Three perspectives about how the Bible should be viewed always seem to emerge.  Either what the Bible teaches can’t be trusted at all, or parts of it can but others can’t, or it can be trusted in its entirety from the start.  To trust it completely is to make the Bible’s inerrancy an issue worth investigating. 

 

Definition

In light of this investigation, there are several possible ways to define full inerrancy, but the following is sufficient: The Bible is free from error in its original autographs, free from communicating untruths in the whole and in the part in all that it intends to affirm.  In other words, we can have total confidence in God’s written, special revelation to us.  Consistent Christian faith, then, calls for affirming the entire truthfulness of the Bible at every level – faith, practice, history, science, etc.

One way to illustrate this is to say that the perfect – the living Word – once came to our planet; perfect God became perfect man without any loss of Godhead.  By the same token, the perfect – the written Word – came to us originally in the form of an inerrant body of Scripture without any loss of truthfulness.  The analogy holds.

 

 A Little History

Baptists not familiar with the intellectual backdrop of today’s inerrancy debate should at least go back as far as the early 20th century Princeton tradition and its stalwart theologian B. B. Warfield.  Warfield’s penetrating and sustained argument for the verbal plenary theory of biblical inspiration has yet to be systematically undermined by opponents, especially his nuanced exegesis of the Greek word theopneustos found in 2 Tim. 3:16, which literally says that the Scriptures are “God-breathed.” 

But Warfield’s approach is ancient by today’s standards, we are told by some.  Yet this falls prey to the logical fallacy that because something isn’t contemporary, it must be mistaken in what it asserts.  What about contemporary obedience to an “ancient” word from God, as in, say, the Old Testament?  Absolutely!  Then Warfield’s words of less than a century ago can also ring true.

# Data lines
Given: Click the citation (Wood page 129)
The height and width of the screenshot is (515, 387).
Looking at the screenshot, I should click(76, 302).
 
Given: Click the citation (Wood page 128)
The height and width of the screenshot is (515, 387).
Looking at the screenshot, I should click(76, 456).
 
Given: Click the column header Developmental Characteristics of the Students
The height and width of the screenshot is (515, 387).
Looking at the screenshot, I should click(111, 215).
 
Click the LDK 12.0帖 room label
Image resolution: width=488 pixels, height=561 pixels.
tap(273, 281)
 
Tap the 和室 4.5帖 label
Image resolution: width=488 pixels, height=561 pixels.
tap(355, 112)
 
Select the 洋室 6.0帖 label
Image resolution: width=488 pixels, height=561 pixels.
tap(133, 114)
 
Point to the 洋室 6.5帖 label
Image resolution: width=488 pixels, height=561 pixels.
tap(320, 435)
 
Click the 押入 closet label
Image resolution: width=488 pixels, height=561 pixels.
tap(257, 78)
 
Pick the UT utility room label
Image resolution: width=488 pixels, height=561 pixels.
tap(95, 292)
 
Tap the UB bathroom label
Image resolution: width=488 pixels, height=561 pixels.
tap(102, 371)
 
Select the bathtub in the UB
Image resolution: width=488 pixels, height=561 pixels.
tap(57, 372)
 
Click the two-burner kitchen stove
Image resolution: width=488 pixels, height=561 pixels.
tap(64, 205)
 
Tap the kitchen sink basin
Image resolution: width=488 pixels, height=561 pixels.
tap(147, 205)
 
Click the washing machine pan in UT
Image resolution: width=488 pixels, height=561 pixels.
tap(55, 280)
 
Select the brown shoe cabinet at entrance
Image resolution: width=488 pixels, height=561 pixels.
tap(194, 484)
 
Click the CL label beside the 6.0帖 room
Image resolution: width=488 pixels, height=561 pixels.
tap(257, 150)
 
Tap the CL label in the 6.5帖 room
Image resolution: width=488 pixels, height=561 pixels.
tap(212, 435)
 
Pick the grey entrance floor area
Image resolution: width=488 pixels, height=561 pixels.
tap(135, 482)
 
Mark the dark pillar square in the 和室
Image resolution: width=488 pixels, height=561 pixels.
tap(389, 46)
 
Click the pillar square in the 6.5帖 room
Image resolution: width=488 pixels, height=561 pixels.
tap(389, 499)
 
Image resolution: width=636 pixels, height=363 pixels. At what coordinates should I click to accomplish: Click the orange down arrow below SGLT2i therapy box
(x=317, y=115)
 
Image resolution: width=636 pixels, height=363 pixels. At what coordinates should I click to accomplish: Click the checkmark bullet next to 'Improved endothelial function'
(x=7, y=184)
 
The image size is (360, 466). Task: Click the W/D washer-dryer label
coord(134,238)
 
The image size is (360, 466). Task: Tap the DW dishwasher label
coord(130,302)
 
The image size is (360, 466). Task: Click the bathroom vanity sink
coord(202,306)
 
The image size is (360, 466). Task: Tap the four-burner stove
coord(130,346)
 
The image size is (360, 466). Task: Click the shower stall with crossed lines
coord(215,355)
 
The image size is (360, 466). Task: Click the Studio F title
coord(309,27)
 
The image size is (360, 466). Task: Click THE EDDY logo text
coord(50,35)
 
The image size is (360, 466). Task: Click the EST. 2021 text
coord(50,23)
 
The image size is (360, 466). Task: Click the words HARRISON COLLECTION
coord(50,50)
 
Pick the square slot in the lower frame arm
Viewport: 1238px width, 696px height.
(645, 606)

---

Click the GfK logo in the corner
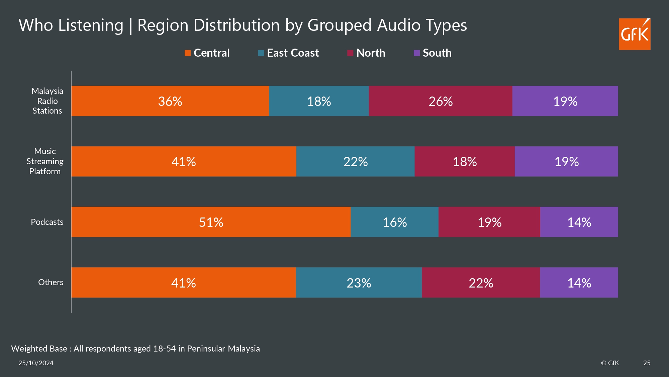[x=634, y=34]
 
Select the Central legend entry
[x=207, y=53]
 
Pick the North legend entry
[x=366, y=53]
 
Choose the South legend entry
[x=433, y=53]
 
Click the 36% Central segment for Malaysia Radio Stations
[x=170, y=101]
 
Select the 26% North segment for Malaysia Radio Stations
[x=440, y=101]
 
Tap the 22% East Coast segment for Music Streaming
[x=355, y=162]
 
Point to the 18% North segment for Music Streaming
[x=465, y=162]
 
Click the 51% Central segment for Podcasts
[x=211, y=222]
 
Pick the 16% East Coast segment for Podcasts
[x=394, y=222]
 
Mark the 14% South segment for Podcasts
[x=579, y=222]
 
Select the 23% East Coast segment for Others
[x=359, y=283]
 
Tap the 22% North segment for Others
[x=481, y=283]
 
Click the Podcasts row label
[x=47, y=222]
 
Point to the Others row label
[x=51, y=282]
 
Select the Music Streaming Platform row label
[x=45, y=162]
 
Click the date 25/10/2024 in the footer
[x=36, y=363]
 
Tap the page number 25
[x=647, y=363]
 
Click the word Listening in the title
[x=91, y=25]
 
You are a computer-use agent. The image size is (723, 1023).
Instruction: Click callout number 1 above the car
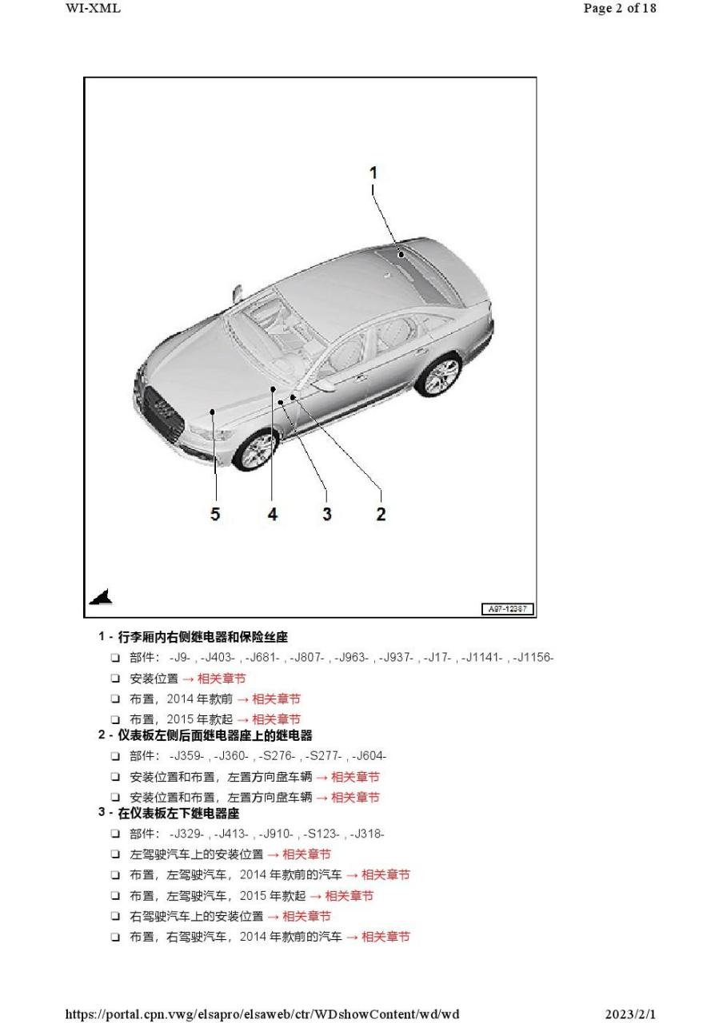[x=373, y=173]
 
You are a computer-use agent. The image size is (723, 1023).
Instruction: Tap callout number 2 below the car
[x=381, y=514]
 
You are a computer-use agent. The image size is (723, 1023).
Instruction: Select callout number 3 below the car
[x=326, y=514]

# Short task 1
In the text on biblical inerrancy, which Greek word in 2 Tim. 3:16 did Warfield exegete?
# Short task 2
Write a continuation of the piece on biblical inerrancy, starting after its last sentence.

# Task response 1
Theopneustos.

# Task response 2
But the Princeton tradition is nothing more than Protestant scholasticism and relies too heavily on Thomas Reid’s Scottish common sense realism, it’s also objected.  Scholars debate this, but the non-inerrantist approach to the Bible can be said to rely too heavily on a neo-orthodox framing of the question, a là Karl Barth and Emil Brunner, even while placing too much stock in the conclusions drawn by German rationalism and the higher critical methods of interpretation it helped create. 

But, it’s further argued, inerrancy is so hurtfully divisive to the church and to individuals.  As far as evangelical theology is concerned, a good case could be made that inerrancy is the most ecumenical doctrine of all, with the very existence and flourishing of the Evangelical Theological Society through the years lending support to this historical contention.

Harold Lindsell joined the inerrancy/infallibility fray with his pivotal 1976 volume Battle for the Bible.  In effect he shows how even the smallest of departures from full inerrancy have often played out historically through individuals, churches, denominations, synods, conventions and seminaries.  All the way to the point of rejecting the truthfulness of other evangelical doctrines such as Christ’s deity, his vicarious atonement, the virgin birth, and a literal bodily resurrection.

In 1979 Jack Rogers and Donald McKim put forth the thesis that biblical inerrancy has never been the position championed by historical Protestantism.  Their book called The Authority and Interpretation of the Bible was an attempt to free up biblical authority from the disrepute brought upon it by the doctrine of inerrancy.  Somehow, they maintain, the Bible can simultaneously contain errors yet give us an infallible perspective about salvation and all it entails.

But what started as a critical book review of the Rogers/McKim proposal, soon became the full-blown 1982 work written by John Woodbridge called Biblical Authority, an incisive work that shows how the historic weight surrounding the issue is clearly on the inerrantist side.  In brief, Woodbridge exposes the shoddy scholarship of Rogers and McKim – the arbitrary selection of data, their doubtful documentation, their tendency to label historical movements too simplistically, along with a host of other surprising shortcomings that good scholarship should always take into consideration.

And finally, who could forget the late Carl F. H. Henry’s masterful six-volume God, Revelation, and Authority, which serves as something akin to an irresistible force moving at Mach speed whenever opponents of inerrancy come up against its conclusions.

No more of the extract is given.